— Begin PROVIDED DATA —
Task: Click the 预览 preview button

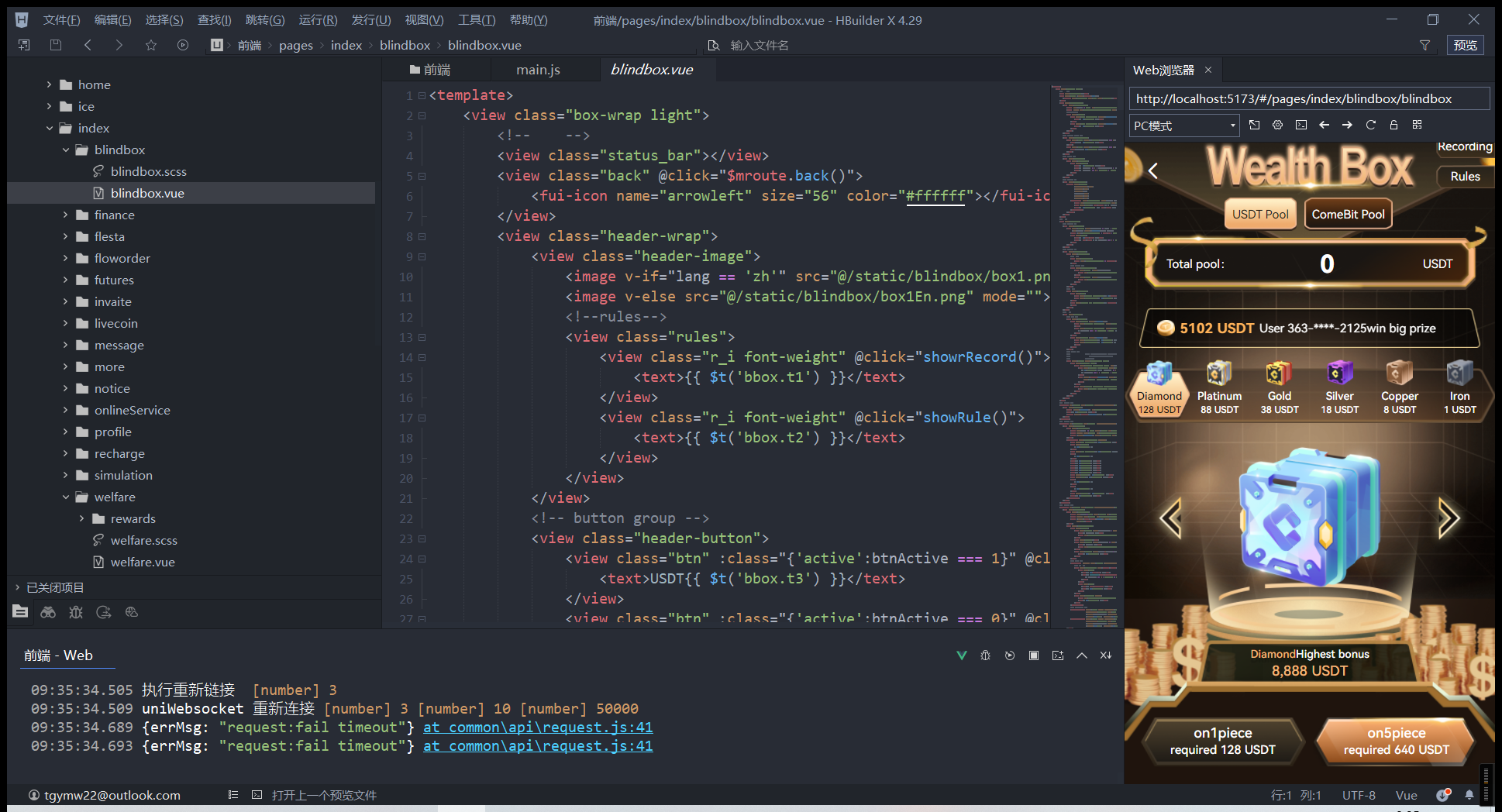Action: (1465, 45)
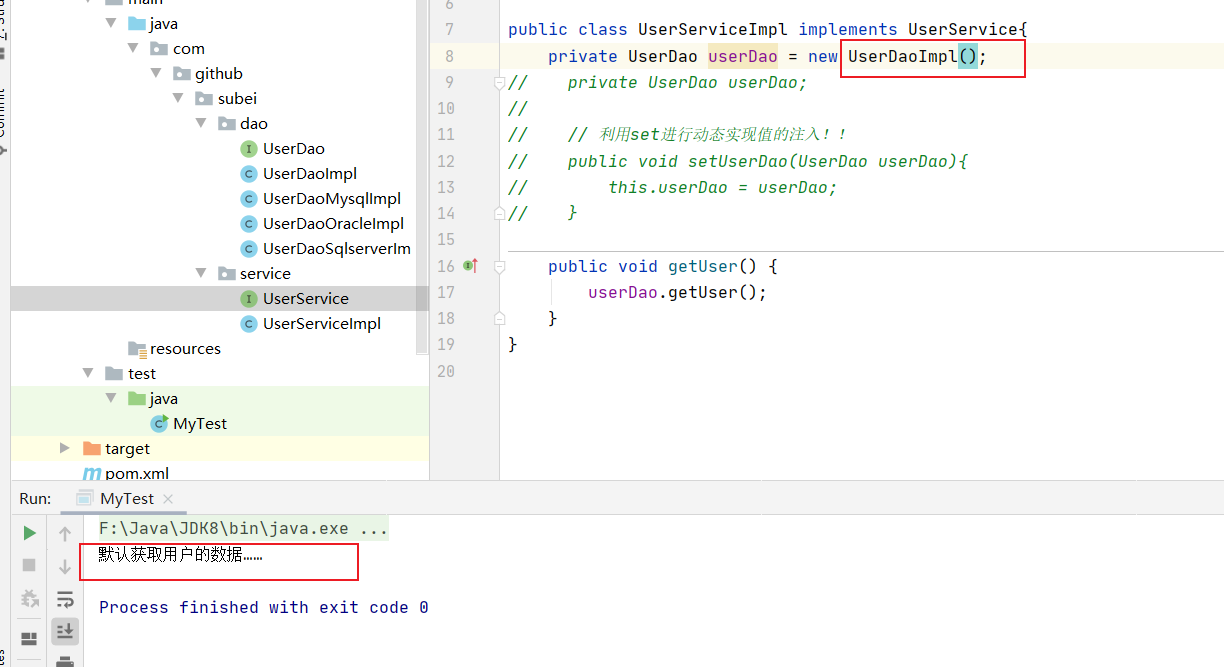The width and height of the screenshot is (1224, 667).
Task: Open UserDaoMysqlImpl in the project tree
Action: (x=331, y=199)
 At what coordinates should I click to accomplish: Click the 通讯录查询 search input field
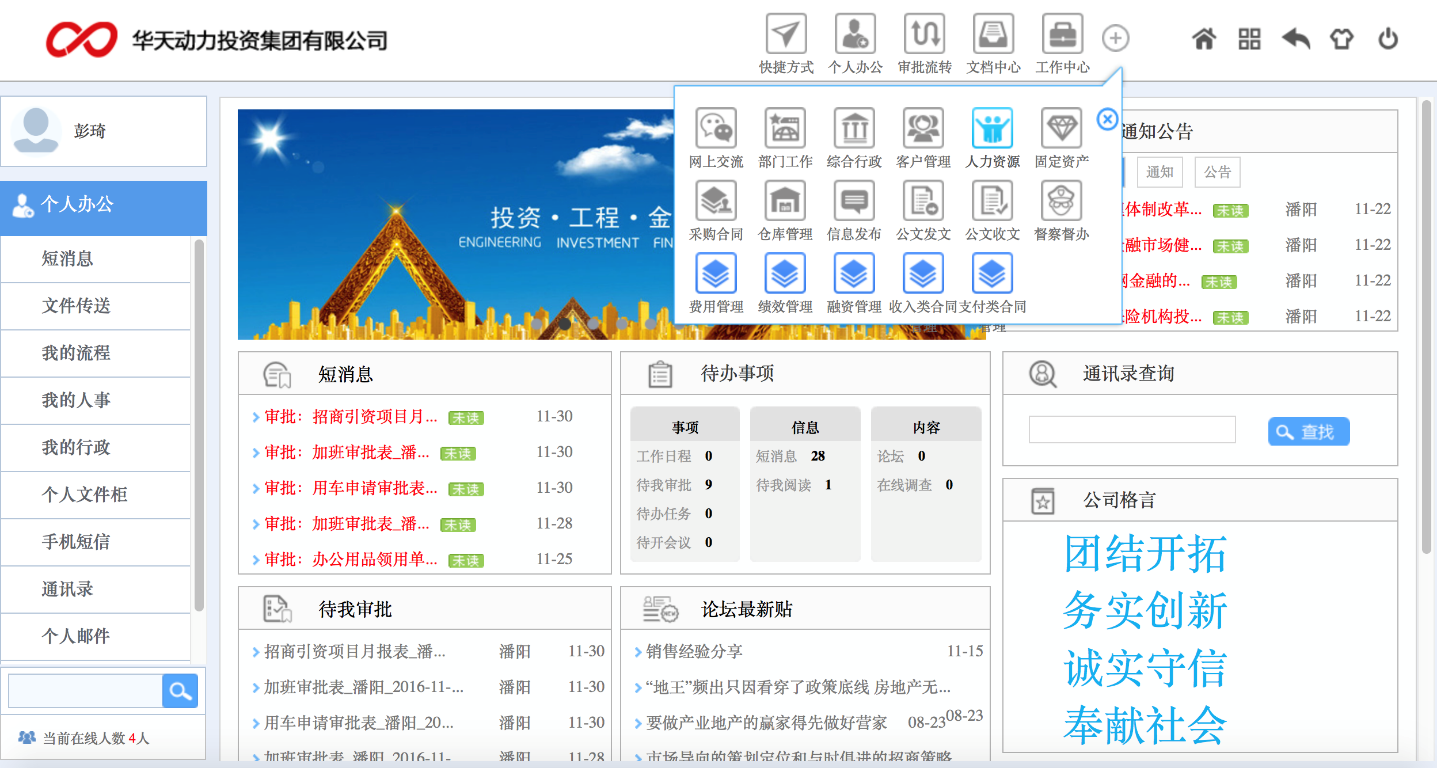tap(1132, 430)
— End PROVIDED DATA —
*WHAT YOU WILL DO:* Copy the text of all the records above word for word, leaving the pictures out.

*TASK SOLUTION:*
Task: Click the 预览 preview button

Action: (1465, 45)
The width and height of the screenshot is (1224, 667).
Task: Open UserDaoMysqlImpl in the project tree
Action: (x=331, y=199)
 At what coordinates should I click to accomplish: Click the 通讯录查询 search input field
tap(1132, 430)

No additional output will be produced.